**What you need to do**
Report the number of lines in the items below that contain the string "screenshot", treating uppercase and lowercase as distinct. Give only the number.

**Material provided**
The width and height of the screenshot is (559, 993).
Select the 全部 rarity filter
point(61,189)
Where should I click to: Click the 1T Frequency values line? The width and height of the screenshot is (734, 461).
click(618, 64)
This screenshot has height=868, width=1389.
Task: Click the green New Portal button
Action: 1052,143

**Correct response**
3